Note: The full integration setup should only be done within one terraform stack

per account since some of the resources it creates are global per account.

Creating this module in multiple terraform stacks will cause conflicts.



**Limit to only Cloudwatch log sync**



```

module "datadog" {

  source                         = "scribd/datadog/aws"

  version                        = "~>3"

  datadog_api_key                = var.datadog_api_key

  create_elb_logs_bucket         = false

  enable_datadog_aws_integration = false

  env                            = "prod"

  namespace                      = "project_foo"



  cloudwatch_log_groups = ["cloudwatch_log_group_1", "cloudwatch_log_group_2"]

}

```



Note: It is safe to create multiple Cloudwatch only modules across different

Terraform stacks within a single AWS account since all resouces used for

Cloudwatch log sync are namspaced by module.



**Be certain to use unique  `namespace`/`env` combinations, to avoid conflict with other instances of this module.



## Module Versions



**Version 3.x.x** and greater require terraform version > 0.13.x and AWS provider > 4.0.0.  

**Version 2.x.x** and greater require terraform version > 0.13.x and AWS provider < 4.0.0.  

**Version 1.x.x** is the latest version that support terraform version 0.12.x and AWS provider < 4.0.0.  

When using this module, please be sure to [pin to a compatible version](https://www.terraform.io/docs/configuration/modules.html#module-versions).



## Examples



- [Full AWS Datadog integration](https://github.com/scribd/terraform-aws-datadog/tree/master/examples/full_integration)

- [Cloudwatch log sync only](https://github.com/scribd/terraform-aws-datadog/tree/master/examples/cloudwatch_log_sync)



## Development



Releases are cut using [semantic-release](https://github.com/semantic-release/semantic-release).



Please write commit messages following [Angular commit guidelines](https://github.com/angular/angular.js/blob/master/DEVELOPERS.md#-git-commit-guidelines)



### Release flow



Semantic-release is configured with the [default branch workflow](https://semantic-release.gitbook.io/semantic-release/usage/configuration#branches)



For this project, releases will be cut from master as features and bugs are developed.

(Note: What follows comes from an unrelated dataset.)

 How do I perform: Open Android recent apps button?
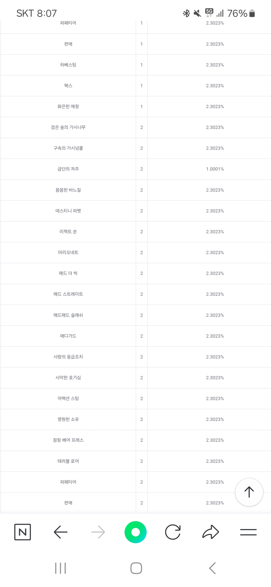60,568
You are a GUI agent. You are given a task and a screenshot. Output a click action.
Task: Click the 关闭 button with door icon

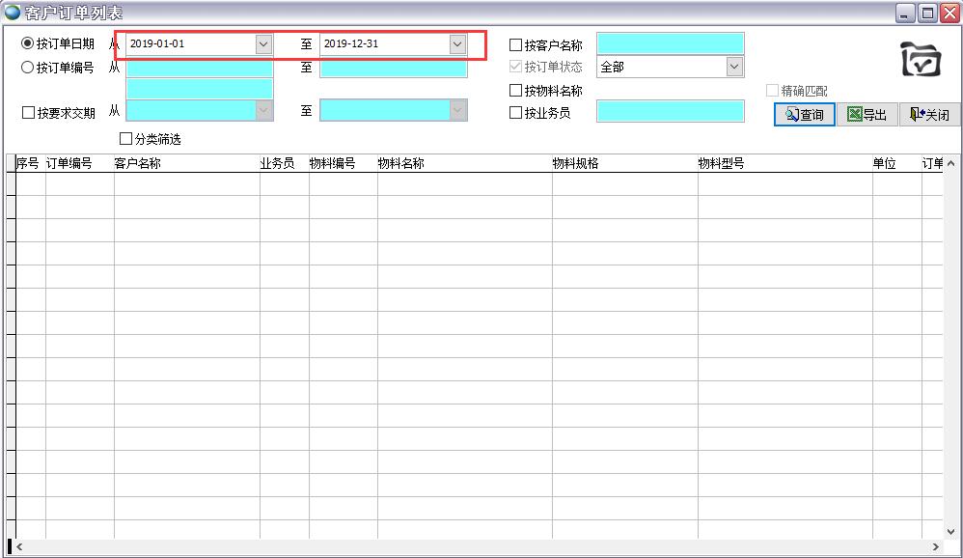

In commit message summary, use `feat:` to cut new minor version, use `fix:` to cut new patch version. `BREAKING CHANGE:` in body of the commit message for new major version.



### Maintainers

- [Jim](https://github.com/jim80net)

- [QP](https://github.com/houqp)



## Troubleshooting



If you should encounter `Datadog is not authorized to perform action sts:AssumeRole Accounts affected: 1234567890, 1234567891 Regions affected: every region Errors began reporting 18m ago, last seen 5m ago`

Then perhaps the external ID has changed. Execute `./terraform taint module.datadog.datadog_integration_aws.core[0]` in the root module of the account repo to force a refresh.